Hubby & my older children worked, my youngest in high school, I felt like a prisoner at home. I had moments when I wanted to get rid of her. 

What worked for us may not work for you, but we did find that tiring her out seemed to help with the biting & chewing. We also kept a training lead on her so she couldn't get too far from any one of us. When we couldn't keep an eye on her, she was crated. 

When she nipped at any of us, play was stopped & she was ignored. 

Goldens are people dogs, Luna loved being near us so we used that to our advantage. We had her lay down under the table at dinnertime. It is now automatic for her to get under the table and fall asleep during our meals. She loved having her head patted, so when she does overly aggressive we ask her if she wants "pats", she will sit & wait for pats. 

Is there a treat she especially likes? Use that when she behaves (Luna loves cucumbers, carrots & sweet potatoes). 

It does get better. There will be good days & not so good. 

Best of luck


----------



## Gleepers (Apr 20, 2016)

Penny was a little hell hound too. The first month was the worst!! It very very slowly got better. Keep training, keep working with her. Soon you will see glimmers of the good dog hiding in there. 
Penny is 18 mo old now. She can still be a pain but when she is good she is SO good. 
Have the kids work with the puppy on leash as much as possible. Have them take her for walks. Train commands etc. It'll help build the bond and give them a way to interact until things calm down a little. My now 12yo is training Penny for obedience and rally through our local 4-H program. If you have a local 4-H club it might be worth looking into


----------



## mylissyk (Feb 25, 2007)

Congratulations you have a 100% normal Golden Retriever puppy!

Take a look through the Puppy to 1 year section of this board, you will find hundreds of threads just like yours with new puppies, and lots of invaluable advise for how to deal with these little landsharks we call Golden puppies. 

My first suggestion is to get a crate and/or a puppy pen, and put her in it when you need to sit down and eat, or just sit down and relax a little bit. It's the same concept as a play pen for a human baby, they are safe and you can take your eyes off them for a bit.

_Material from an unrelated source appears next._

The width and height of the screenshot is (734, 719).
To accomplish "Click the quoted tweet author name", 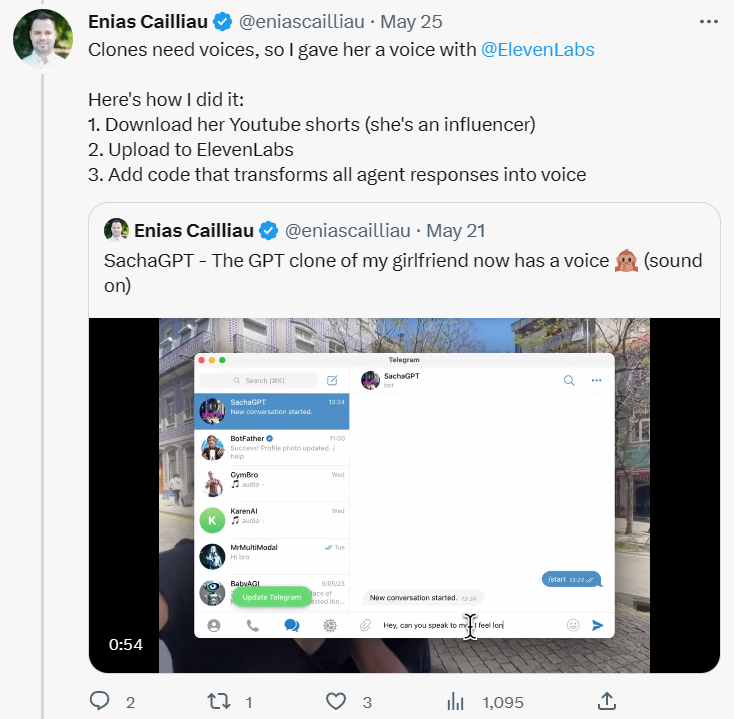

Also, take her outside and do a lot of running, playing fetch, chasing a dragging toy, things that will run out her energy a little. Start working on basic obedience commands like sit, down, and even shake. Mental stimulation wears them out too.


----------



## Jrey (Jun 13, 2017)

This is so normal! Go read some of the posts I've made--- we had a lot of the same issues. That was us two months ago. Our puppy was quite the terror originally. She's got so much energy, is constantly on the go! She is also a demand barker--- so if she's bored, she barks at us. We had the "oh my god, what did we get ourselves into" moments for the first 3 weeks. 

Crate training has been amazing. We learned that she was worst (biting on us, zooming about) when she was tired and really needed a nap. We'd put her in her crate when she got out of control, and 45 mins later she'd come out a refreshed happy puppy!

She's now nearing 5 months, and although she is not perfect, needs supervision constantly, she's SO much better. We can't imagine life without her now! Frozen Kongs have been a lifesaver. We put peanut butter, kibble, and plain yogurt in the kong, and freeze it. It keeps her occupied while we watch our favorite show, while we shower, whatever we need to do. Sometimes she'll get two or three a day (she's harder to keep weight on right now, growing like a weed, so vet says this is fine). 

Obedience classes tire her out like no other! Do a training session with her (15 mins?) and she'll pass out. Make her brain work


----------



## sarahmc (Aug 7, 2017)

Thanks, everyone. It's reassuring to hear this is normal! Just have to get through these next couple months I guess! I will check out the puppy forum and try some of your suggestions.


----------



## rabernet (Feb 24, 2015)

The good thing is - at about 4 or 5 months, she's going to start losing those razor sharp teeth, and the biting will get better. You can start by training "no bite". We did this by smearing a bit of peanut butter on the back of our hand and saying "good kisses!" while Noah licked it off. Then that morphed to "no bite, kisses". 

At 2.5 years old, the "bad days" are pretty much forgotten, it's been so long ago. 

Here's a good link you might want to check out from the stickies in the puppy forum: 

http://www.goldenretrieverforum.com...y-up-1-year/380986-its-puppy-not-problem.html


----------



## Stacy Kilday Duke (Aug 9, 2017)

I'm in the same boat, my 13 week old only thinks of me as a chew toy. I can't get him to play fetch or play with toys. I feel bad locking him up but it's the only way I can get a few minutes without getting torn up. 

He gets especially "aggressive?" When I stop him from trying to eat rocks and eat them or dig. GOES CRAZY!! i've trained several dogs I'm very consistent I worked on sit, stay, come, shake and lay down. 

He doesn't like taking walks just lays there. He won't play fetch. HELP


----------



## RK13 (Oct 16, 2020)

Stacy Kilday Duke said:


> I'm in the same boat, my 13 week old only thinks of me as a chew toy. I can't get him to play fetch or play with toys. I feel bad locking him up but it's the only way I can get a few minutes without getting torn up.
> 
> He gets especially "aggressive?" When I stop him from trying to eat rocks and eat them or dig. GOES CRAZY!! i've trained several dogs I'm very consistent I worked on sit, stay, come, shake and lay down.
> 
> He doesn't like taking walks just lays there. He won't play fetch. HELP


Hi Stacy, 
Your post is from a while ago, but I wondered whether you manage to deal with this behaviour? Am having the very same problem with my 9wk old pup.. any advice would be much appreciated! thanks.


----------